Towers Watson shareholders will receive 2.649 shares of Willis
stock plus a one-time cash dividend of $4.87 a share.
Still, the tie-up in many ways appears to be one of relative
peers. Mr. Haley of Towers Watson will run the combined company,
while Willis Chairman James McCann will keep his title and Willis
CEO Dominic Casserley will become deputy CEO. The board will be
split evenly between legacy directors of both companies.
Towers Watson shareholders are getting something else that may
explain the lack of a traditional M&A premium: tax savings.
Willis, with headquarters in London and domiciled since 2010 in
Ireland for tax purposes, has averaged a 23% tax rate over the past
three years, versus 32% for Towers Watson, public filings show. The
new company's blended rate is expected to be about 25%, generating
savings that will be shared with all investors.
"There are several notable benefits secured by Towers that
should force investors to look past the discount," research firm
MKM Partners wrote in an investor note, citing "added capital
flexibility and a much lower tax rate" as perks of the new
company's Irish domicile. The corporate tax rate in Ireland is
lower than in the U.S. and, unlike the U.S., the Irish government
doesn't tax foreign profits.
Taxwise, the deal takes a page from a series of similar
transactions struck in the past year, including Valeant
Pharmaceuticals International Inc.'s purchase of Salix
Pharmaceuticals Ltd. and Endo International PLC's acquisition of
Par Pharmaceutical Holdings Inc. Foreign buyers, like Canada's
Valeant or Ireland's Endo, can apply their more-favorable corporate
tax regime to U.S. businesses, squeezing additional savings.

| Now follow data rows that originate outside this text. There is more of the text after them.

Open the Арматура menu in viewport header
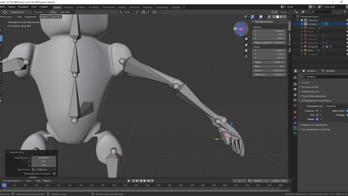click(56, 17)
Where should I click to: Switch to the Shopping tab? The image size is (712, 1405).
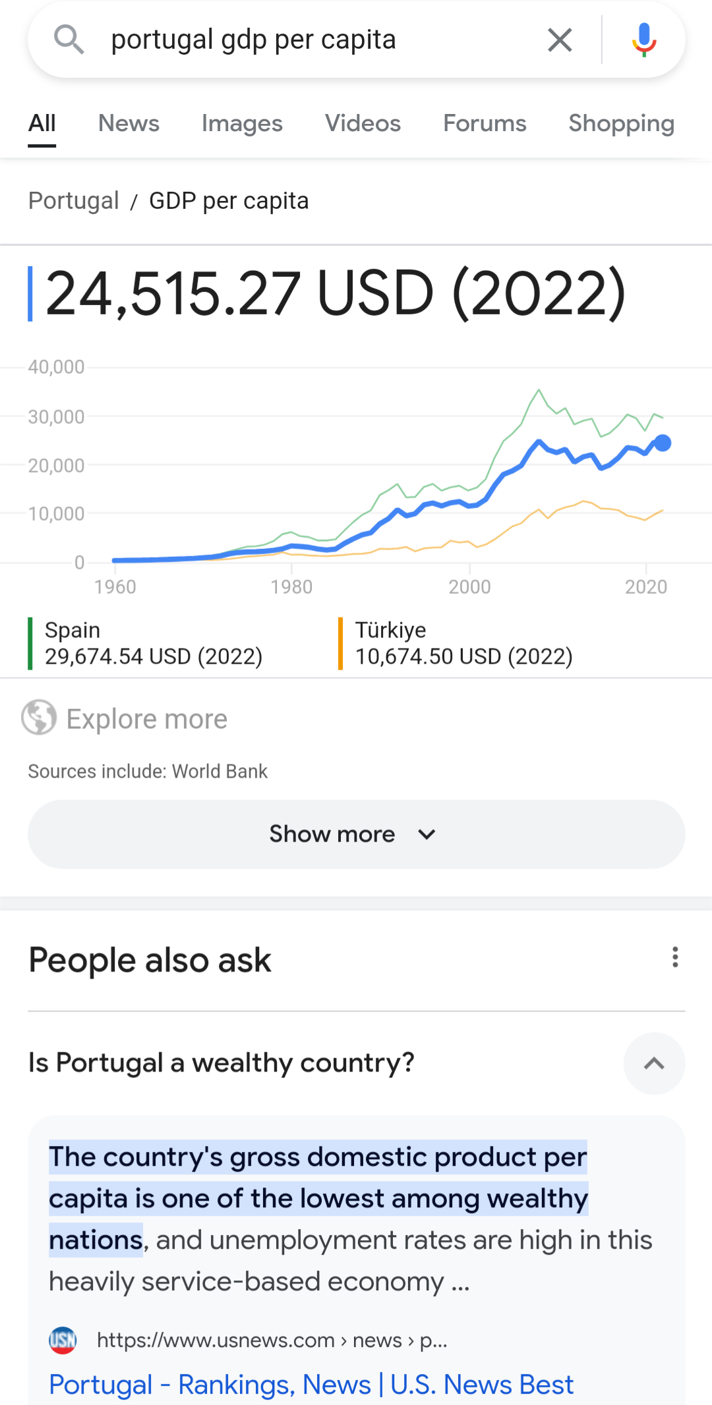621,123
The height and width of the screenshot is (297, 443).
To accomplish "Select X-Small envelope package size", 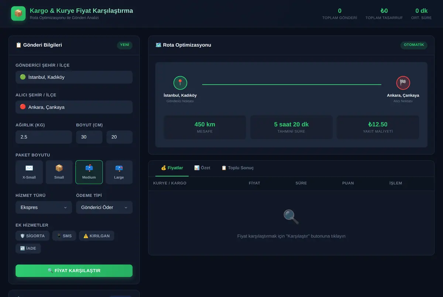I will pos(29,172).
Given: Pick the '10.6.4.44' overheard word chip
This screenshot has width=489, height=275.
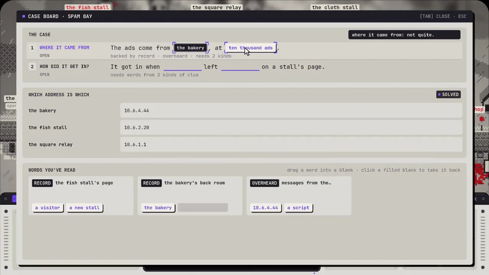Looking at the screenshot, I should 266,208.
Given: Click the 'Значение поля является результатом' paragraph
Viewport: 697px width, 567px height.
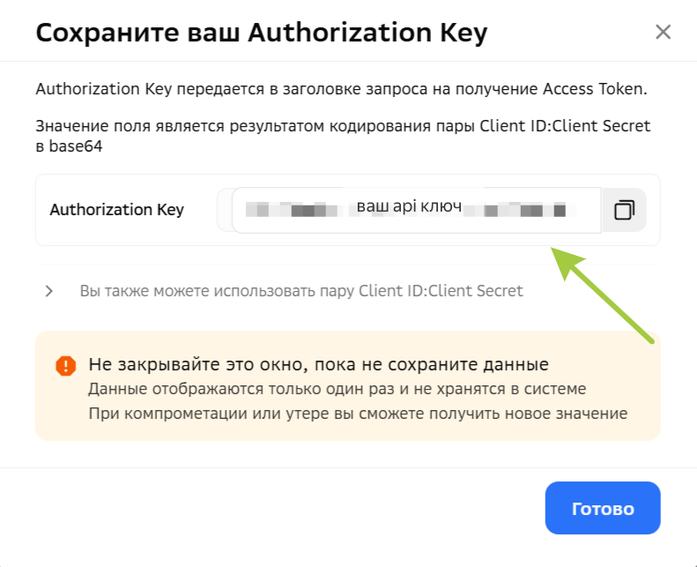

Executives of both Willis and Towers Watson on Tuesday were
quick to play down the tax benefits, stressing the business
rationale for joining Willis, a 187-year-old insurance brokerage,
with Towers Watson, a big player in human resources and actuarial
consulting.
Mr. Haley said in an interview that a lower tax rate was a
benefit of the deal but said the "strategic nature of the deal was
what drove the deal."
The combination would further diversify Willis beyond insurance
and reinsurance broking and give Towers Watson access to a global
distribution network. The combined company can cross-sell clients,
including many Fortune 1000 companies, on a wider swath of services
and products, from retirement consulting to risk management.
"We don't expect all these Towers Watson relationships to
suddenly become interested" in using Willis as an insurance broker,
"but we do think it can accelerate" Willis's market share in the
U.S., Mr. Casserley said in an interview.
Executives of both companies touted the opportunity to expand
Towers Watson's One Exchange Platform, which lets companies give
their employees a regional choice of health plans. Towers Watson
estimates the product can save companies an average of $1,400 an
employee. Willis had already been buying the system to sell to its
own customers, a relationship that eventually spawned merger talks,
executives of the companies said.
The combination would create a professional-services giant with
39,000 employees spread across 120 countries, revenue of $8.2
billion and earnings before income, taxes, depreciation and
amortization of $1.7 billion a year.
The deal is expected to cut between $100 million and $125
million in annual costs, excluding any tax benefits, the companies
said. Analysts were unimpressed by estimates, which Mr. Haley said
are "probably a little bit low," but he said he would rather exceed
expectations than miss them.
Leslie Scism contributed to this article.